Business Casual: Dealing with Accumulated Stuff

There comes a point in every house-moving process when you just plain hit a wall. Mine occurred on a Tuesday morning late in the summer while I was surrounded by things that needed packing and boxes to pack them in, and I suddenly ran out of gas. Couldn’t get started.

My solution was to lie on the sofa with a cat on my lap and read a nice English mystery for an hour until I felt able to get on with it.

I had actually thought I was home free, having survived a healthy-grain crisis in the kitchen: I stood for a good five minutes holding a half-full bag of quinoa and trying to decide whether to pack it or toss it. It seemed like a crucial decision, since I hate to waste food; but I took a deep breath and tossed it. It didn’t hurt a bit, so I moved on to the stale grits, old rice and brown sugar.

Oddly, I had pretty much made my peace with shedding furniture and assorted knickknacks that would not fit into my new, smaller quarters.

An early-in-the-process epiphany helped. I was trying to re-hang a very heavy mirror, preparing to “stage” my old house, when it occurred to me that I didn’t actually love the mirror.
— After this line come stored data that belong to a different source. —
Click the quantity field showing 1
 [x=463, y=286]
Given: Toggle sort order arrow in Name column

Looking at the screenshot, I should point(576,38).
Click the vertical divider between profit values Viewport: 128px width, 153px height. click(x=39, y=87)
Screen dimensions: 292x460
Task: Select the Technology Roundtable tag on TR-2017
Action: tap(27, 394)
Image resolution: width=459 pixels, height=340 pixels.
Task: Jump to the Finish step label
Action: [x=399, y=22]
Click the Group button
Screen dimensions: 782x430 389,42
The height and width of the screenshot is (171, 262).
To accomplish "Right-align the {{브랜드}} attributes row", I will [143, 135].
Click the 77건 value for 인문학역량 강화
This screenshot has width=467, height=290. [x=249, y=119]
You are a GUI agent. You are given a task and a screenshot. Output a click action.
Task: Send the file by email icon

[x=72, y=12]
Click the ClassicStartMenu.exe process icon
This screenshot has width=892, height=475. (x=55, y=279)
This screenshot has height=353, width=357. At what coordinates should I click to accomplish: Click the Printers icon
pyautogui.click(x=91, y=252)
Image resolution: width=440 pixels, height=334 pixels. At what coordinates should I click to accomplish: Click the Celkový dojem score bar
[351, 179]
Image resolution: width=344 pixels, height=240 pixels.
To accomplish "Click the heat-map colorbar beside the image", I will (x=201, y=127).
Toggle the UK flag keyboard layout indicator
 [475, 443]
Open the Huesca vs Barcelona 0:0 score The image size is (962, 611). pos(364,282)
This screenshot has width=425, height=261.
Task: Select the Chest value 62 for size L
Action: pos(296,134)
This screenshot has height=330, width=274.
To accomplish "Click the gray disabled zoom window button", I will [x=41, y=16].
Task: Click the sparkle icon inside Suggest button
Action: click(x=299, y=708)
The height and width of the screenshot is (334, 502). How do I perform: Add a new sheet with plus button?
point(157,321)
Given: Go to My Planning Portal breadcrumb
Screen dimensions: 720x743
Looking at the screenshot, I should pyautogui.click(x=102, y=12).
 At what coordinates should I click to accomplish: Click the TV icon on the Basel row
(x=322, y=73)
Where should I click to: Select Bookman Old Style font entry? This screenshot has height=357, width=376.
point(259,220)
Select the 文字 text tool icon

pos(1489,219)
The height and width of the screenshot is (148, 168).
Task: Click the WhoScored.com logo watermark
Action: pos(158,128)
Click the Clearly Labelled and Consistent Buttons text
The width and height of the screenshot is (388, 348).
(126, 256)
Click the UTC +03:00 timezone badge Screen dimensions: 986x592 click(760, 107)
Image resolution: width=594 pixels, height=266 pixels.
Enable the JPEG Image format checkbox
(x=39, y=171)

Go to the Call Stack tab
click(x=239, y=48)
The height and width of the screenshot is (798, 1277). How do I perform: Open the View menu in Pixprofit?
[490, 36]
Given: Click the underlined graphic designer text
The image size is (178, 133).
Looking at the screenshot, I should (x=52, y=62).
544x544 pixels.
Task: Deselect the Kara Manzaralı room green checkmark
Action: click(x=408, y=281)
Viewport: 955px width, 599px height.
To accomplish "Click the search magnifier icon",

I didn’t hate it; but it had served its purpose, and I was ready to let it go. So I did.

It’s amazing, the stuff you collect. There is some sort of spatial application of Parkinson’s Law – the one that says that work expands to fill the time available; so does stuff – if you have four bedrooms, you’ll have four bedrooms’ worth of stuff; if you have eight closets, they will all be full.

There were a few instances in my move where sentiment won out over practicality: a small chest of drawers that my mom had inherited from her grandmother stayed, despite the fact that it is just an old piece of furniture, somewhat worse for wear. A long table I remember from my New York grandmother’s apartment is making the trip with me to the new place; so is a cool roll-top desk that my husband and I bought for our first Atlanta home together.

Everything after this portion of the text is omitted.